# St Swithin



## gego (Apr 9, 2015)

Not very strong in color but I like the mix of phil and roth in all parts of the flower. Bold clear lines and petals held up high. I will keep it for the next flower. 13.5" petal span, 2" ds.


----------



## Paphluvr (Apr 9, 2015)

Very nicely grown! Beautiful display.


----------



## Ozpaph (Apr 9, 2015)

great wing spread


----------



## eggshells (Apr 9, 2015)

Looks like a healthy plant.


----------



## Linus_Cello (Apr 9, 2015)

Does it list the clonal name of the parents?


----------



## paworsport (Apr 9, 2015)

Very nice:clap:


----------



## NYEric (Apr 9, 2015)

Outstanding horizontal display of the lateral sepals!!


----------



## Justin (Apr 9, 2015)

that's a very good one!


----------



## emydura (Apr 9, 2015)

That is one of the better St Swithin's I have seen.

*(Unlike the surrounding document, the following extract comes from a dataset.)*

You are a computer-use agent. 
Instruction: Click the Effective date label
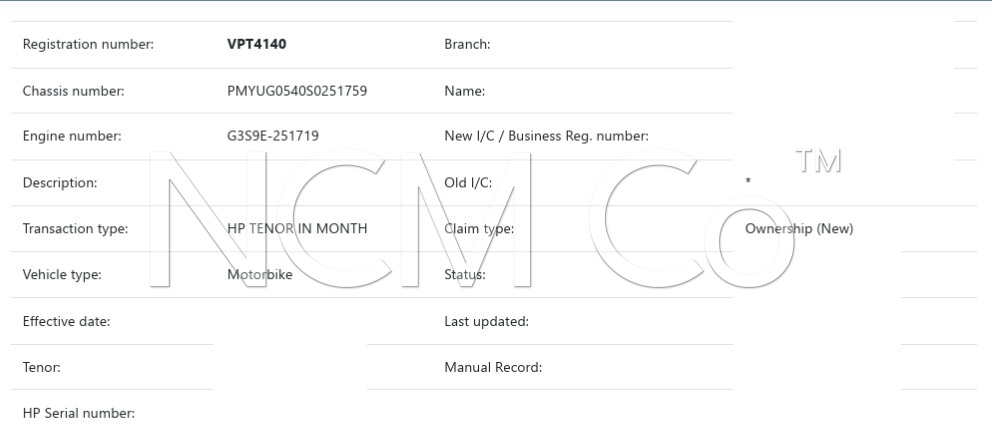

The petal stance is outstanding. You don't see many clones of St Swithin with petals so horizontal. I certainly wouldn't be getting rid of it.


----------



## SlipperFan (Apr 9, 2015)

That is a beauty. If you don't want it, I'll give it a good home...


----------



## Cat (Apr 9, 2015)

That is a nice one. Love everything about it.


----------



## gego (Apr 9, 2015)

emydura said:


> That is one of the better St Swithin's I have seen. The petal stance is outstanding. You don't see many clones of St Swithin with petals so horizontal. I certainly wouldn't be getting rid of it.

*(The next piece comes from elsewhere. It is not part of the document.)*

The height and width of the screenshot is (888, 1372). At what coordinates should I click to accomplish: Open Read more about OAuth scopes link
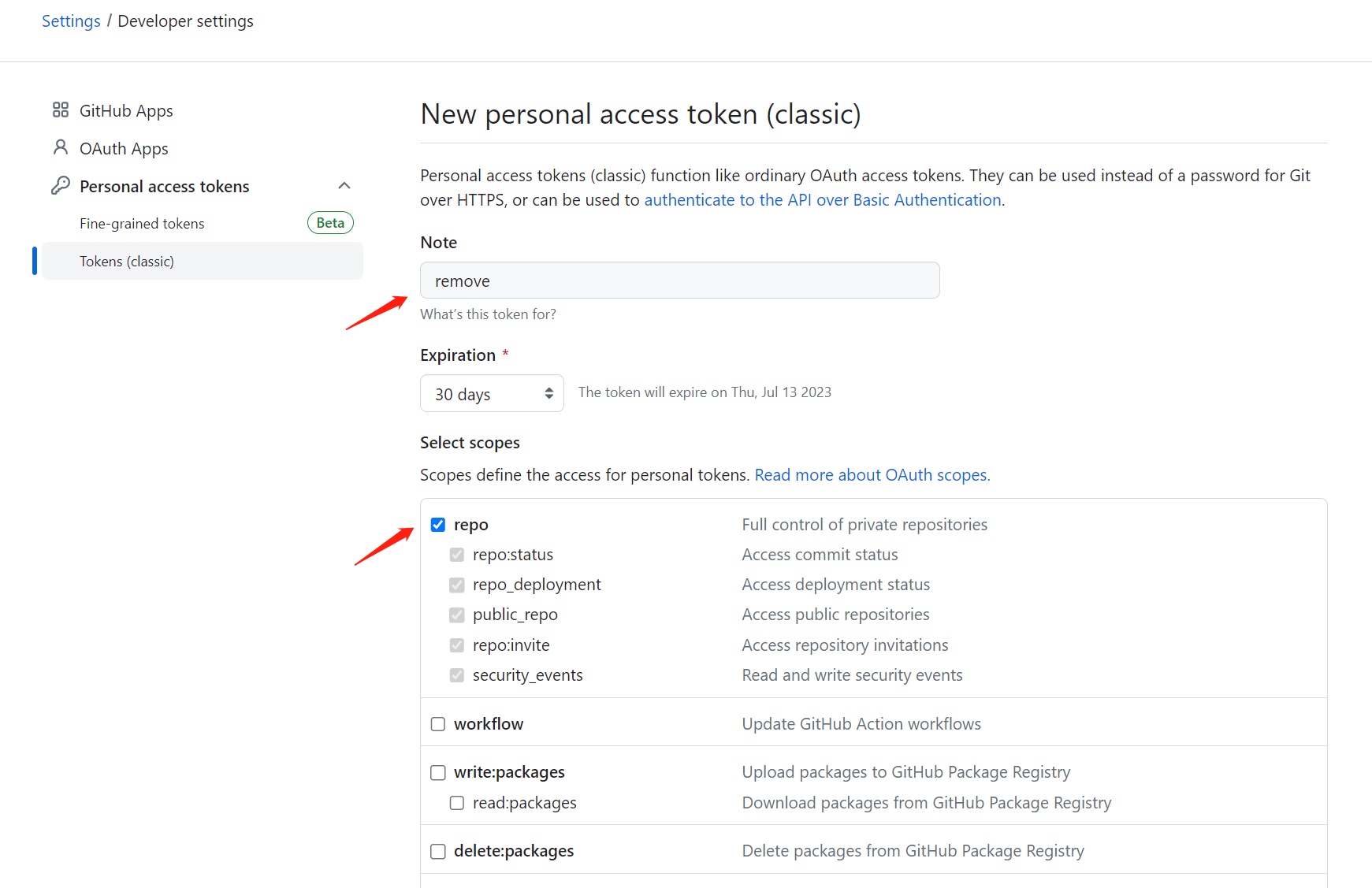point(872,475)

That's what I see too. And the lines are so symmetrical and clean. The bloom is coming from the smaller plant behind the big one in front so I may even get more flowers on the second bloom and may even be bigger in size. I noticed that the last two flowers at the top are bigger/wider than the others, specially the top most. Is this a roth trait? Or a typical multi characteristic? The color on the petals are actually reddish and the pouch and sepals are yellowish but my phone could not capture the colors well.
Thanks.


----------



## gego (Apr 9, 2015)

Linus_Cello said:


> Does it list the clonal name of the parents?



Roth Dee Dee's Queen AM/AOS x phil var roebelenii.

Roebelenii made the overall color light.


----------



## polyantha (Apr 10, 2015)

Very nice! Like the NS.


----------



## Linus_Cello (Apr 10, 2015)

gego said:


> Roth Dee Dee's Queen AM/AOS x phil var roebelenii.
> 
> Roebelenii made the overall color light.



Interesting. I usually think of Roebelenii giving long petal length, and less horizontal stance.


----------



## eaborne (Apr 10, 2015)

Stunning!


----------



## gego (Apr 10, 2015)

Linus_Cello said:


> Interesting. I usually think of Roebelenii giving long petal length, and less horizontal stance.



The stance and stripes are from the roth, the twist and the length from the phil. Both traits are well represented here. The top most flower is even bigger, petals longer about 14" now. Don't know why, usually they are the smallest. DS is rounder too.


----------



## Kawarthapine (Apr 10, 2015)

That is a great plant.

I'm still waiting for my 1st SS to bloom. Its five years old and could throw a shoot any time.


----------



## SlipperKing (Apr 15, 2015)

Where did this plant come from?


----------



## Secundino (Apr 15, 2015)

Very nice!


----------



## mormodes (Apr 15, 2015)

gego said:


> Roth Dee Dee's Queen AM/AOS x phil var roebelenii.
> 
> Roebelenii made the overall color light.



I was a student when they judged 'Dee Dee's Queen'. The picture in OP is a scan of the award slide. Was very dark, quite memorable even after 12 years. (I think) it came from Orchid Zone but don't quote me.


----------



## gego (Apr 15, 2015)

mormodes said:


> I was a student when they judged 'Dee Dee's Queen'. The picture in OP is a scan of the award slide. Was very dark, quite memorable even after 12 years. (I think) it came from Orchid Zone but don't quote me.



Thanks for the little history. Makes me keep this even more. SVO probably got the source from Orchid Zone.


----------



## gego (Apr 15, 2015)

SlipperKing said:


> Where did this plant come from?



SVO, got it last year.


----------



## Trithor (Apr 18, 2015)

Very interesting clone of SS. I would not have expected this from the parents listed, just goes to show the variation possible. Love it. I would buy this in a flash!


----------